Similar problems with the inflexible nature of Section 409A were uncovered after Congress enacted the Troubled Asset Relief Program legislation. Some TARP recipients reportedly changed how and when deferred-compensation payments were made in connection with receiving a favorable advisory opinion from the Office of the Special Master for TARP Executive Compensation.
For example, deferred compensation might not be paid until repayment of some or all of the financial assistance received by the TARP recipient. Recognizing that Section 409A could inhibit desirable restructuring of executive pay, a 2009 notice from the IRS stated that “the application of 409A(a) in these circumstances would produce a disincentive for TARP recipients to comply with the Special Master’s advisory opinions and act in accordance with the public interest, severely diminishing the Special Master’s ability to fulfill his intended role and damaging the entire TARP program.” This special relief was specifically limited to TARP recipients under certain conditions.

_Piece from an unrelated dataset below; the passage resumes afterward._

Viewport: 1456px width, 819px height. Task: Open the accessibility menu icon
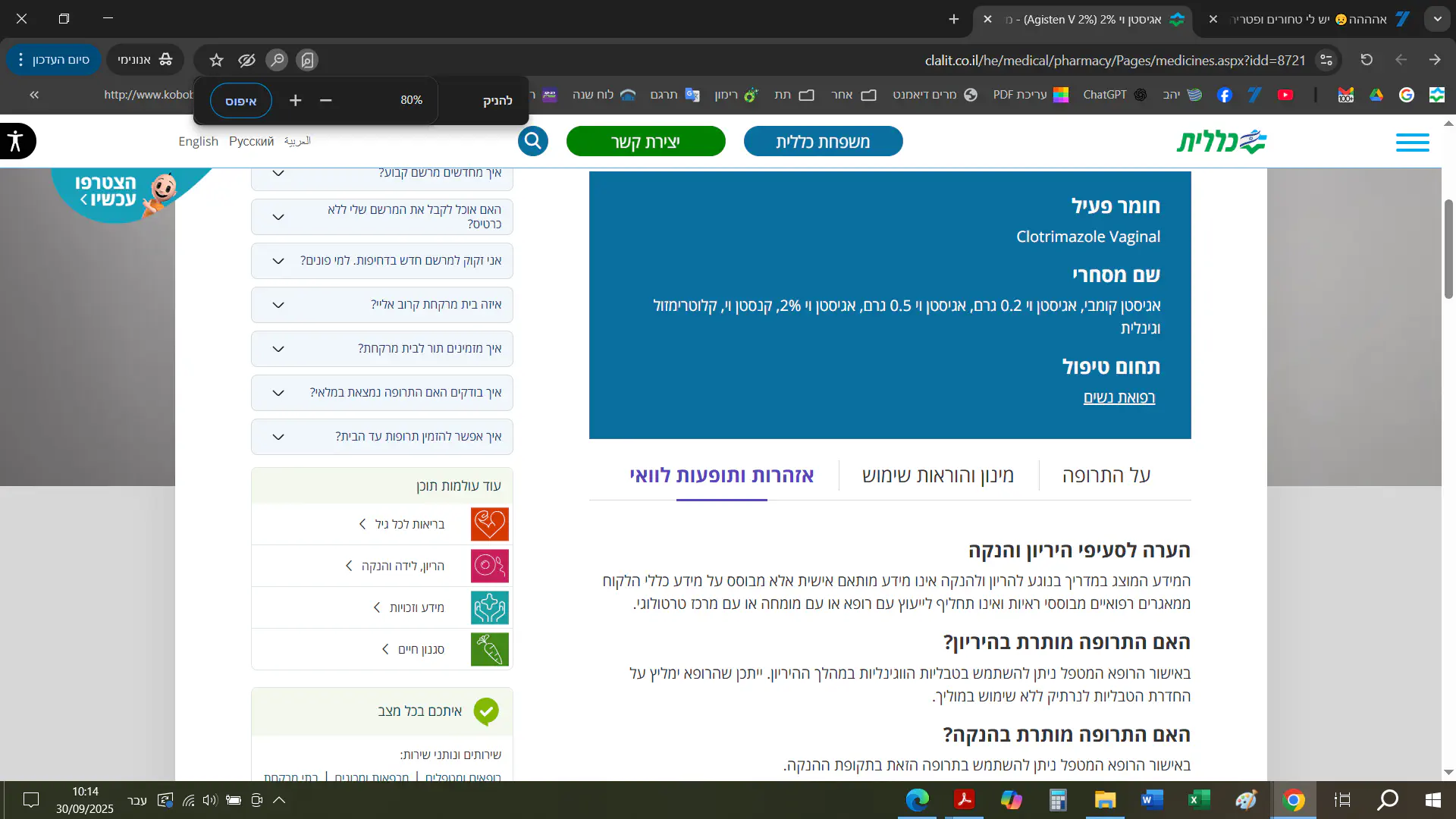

It remains to be seen whether the IRS will provide relief that will be helpful in facilitating the restructuring of executive pay packages following negative or unfavorable say-on-pay votes.
This situation is yet another instance of Congress creating unnecessary complexity for public companies by enacting ill-conceived tax legislation in reaction to perceived abusive executive pay practices. Great care is required to navigate the conflict between Section 409A and evolving corporate-governance standards for executive compensation.
Andrew Liazos heads the executive-compensation practice at law firm McDermott Will & Emery.